- [THINGS TO DO]
a) What share of revenue did security represent for the full year, according to the earnings call excerpt?
b) Rewrite everything from "This, combined with" down to "in North America." in the earnings call excerpt, changing "EMEA" to "Europe, the Middle East and Africa".

- [SELECTED TEXT]
──────────────────────────────

Most of these investments are the culmination of several years of innovation and engineering, and we are just now beginning to see the benefits. We are developing additional solutions for Bot Protection, DDoS mitigation and technologies that are designed specifically for GPU-based AI infrastructure. We will integrate AI to predict performance with our solutions and with A10 control, we will enable centralized management for all A10 products. Within A10 Defend, our cybersecurity suite we continue to develop solutions that will help our customers protect their mission critical applications and infrastructure from an ever-growing number of cyber threats. We anticipate an improving pipeline related to these investments in 2025. AI has become an important near-term catalyst for our business, and we are strong and getting stronger in this area.
This, combined with our focus on cybersecurity solutions continues to play a role in our growth. Security led revenue increased 6% for the quarter and 9% for the year. Our focus on security continues to make our solutions less optional, mitigating the impact of short-term fluctuations in spending priorities and enabling A10 to outperform our peer group. We had previously stated, our long-term goal was to drive 65% of our revenue from security-led solutions and for the full year, security represented 63% of revenue. I think it’s also worth noting that in Q4, we delivered growth in all key regions. North America, Asia Pacific, Japan and EMEA. For the past year, we had been stating that demand was consistent in EMEA and Japan, but soft in North America.
That trend has begun to correct in line with the improving market conditions for North American service providers, as previously mentioned, and validating the strength of our technical solutions in all markets. Our priorities continue to be a mix of internal investments to support revenue generation, returning capital to shareholders and evaluating strategic opportunities to accelerate growth. I spoke in detail about the internal investment related to our long-term cybersecurity blueprint in the last earnings call. Simultaneously, we continue to consistently return significant capital to shareholders. In spite of a challenging macro environment, our strong second half performance continues to demonstrate the earnings power of our business model.
We maintained robust profitability in line and slightly ahead of our targets in the quarter. Our strong results also enabled us to support our R&D investments while simultaneously accelerating our cash generation, ending the year with nearly $200 million in cash and marketable securities even as we return significant capital to shareholders. We have continued to buy back stock and our cash flow has more than funded our buyback and dividend programs. With that, I’d like to turn the call over to Brian for a detailed review of the quarter and the year. Brian?
Brian Becker: Thank you, Dhrupad. Fourth quarter revenue was $74.2 million, an increase of 5.4% year-over-year. The growth was broad-based with enterprise revenue increasing 8% faster than consolidated revenue and service provider revenue increasing 4%. The results reflect the continued normalization of service provider spending patterns and the investments we made in the enterprise segment. Quarter-to-date volatility in North America service provider sector persists, but the overall trends are increasingly positive. Product revenue for the quarter was $43.3 million, representing 58% of total revenue. Services revenue was $30.9 million or 42% of total revenue. Deferred revenue increased 5% to $148.3 million, demonstrating stronger product sales in the fourth quarter and continued demand for our security-led solutions.

──────────────────────────────

- [Stored dataset items]
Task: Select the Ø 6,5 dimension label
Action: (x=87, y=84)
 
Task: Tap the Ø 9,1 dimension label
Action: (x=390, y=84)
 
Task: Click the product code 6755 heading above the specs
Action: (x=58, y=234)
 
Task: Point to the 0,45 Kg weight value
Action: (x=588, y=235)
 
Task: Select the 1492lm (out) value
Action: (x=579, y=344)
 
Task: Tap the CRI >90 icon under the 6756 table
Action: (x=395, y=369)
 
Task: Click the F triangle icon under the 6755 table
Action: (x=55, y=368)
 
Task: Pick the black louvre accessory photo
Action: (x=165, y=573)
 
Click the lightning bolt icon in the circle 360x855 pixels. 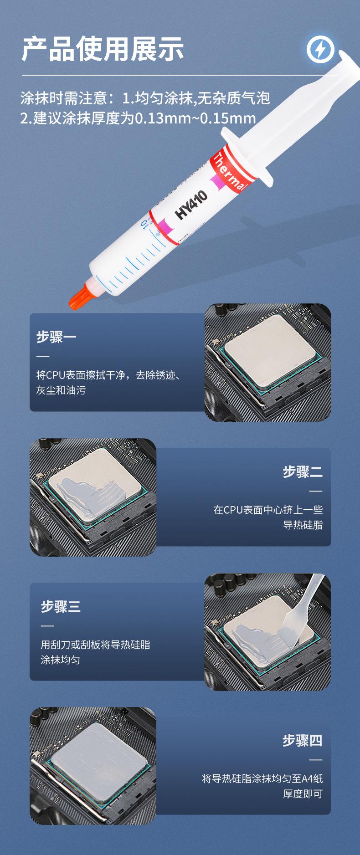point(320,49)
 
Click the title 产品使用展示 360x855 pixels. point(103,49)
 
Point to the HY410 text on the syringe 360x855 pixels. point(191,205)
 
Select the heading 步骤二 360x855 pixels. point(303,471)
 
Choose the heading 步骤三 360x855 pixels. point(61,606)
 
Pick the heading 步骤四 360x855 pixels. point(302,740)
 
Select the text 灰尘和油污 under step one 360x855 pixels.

──────────────────────────────

- [TASK-BY-TASK ANSWERS]
a) 63%

b)
This, combined with our focus on cybersecurity solutions continues to play a role in our growth. Security led revenue increased 6% for the quarter and 9% for the year. Our focus on security continues to make our solutions less optional, mitigating the impact of short-term fluctuations in spending priorities and enabling A10 to outperform our peer group. We had previously stated, our long-term goal was to drive 65% of our revenue from security-led solutions and for the full year, security represented 63% of revenue. I think it’s also worth noting that in Q4, we delivered growth in all key regions. North America, Asia Pacific, Japan and Europe, the Middle East and Africa. For the past year, we had been stating that demand was consistent in Europe, the Middle East and Africa and Japan, but soft in North America.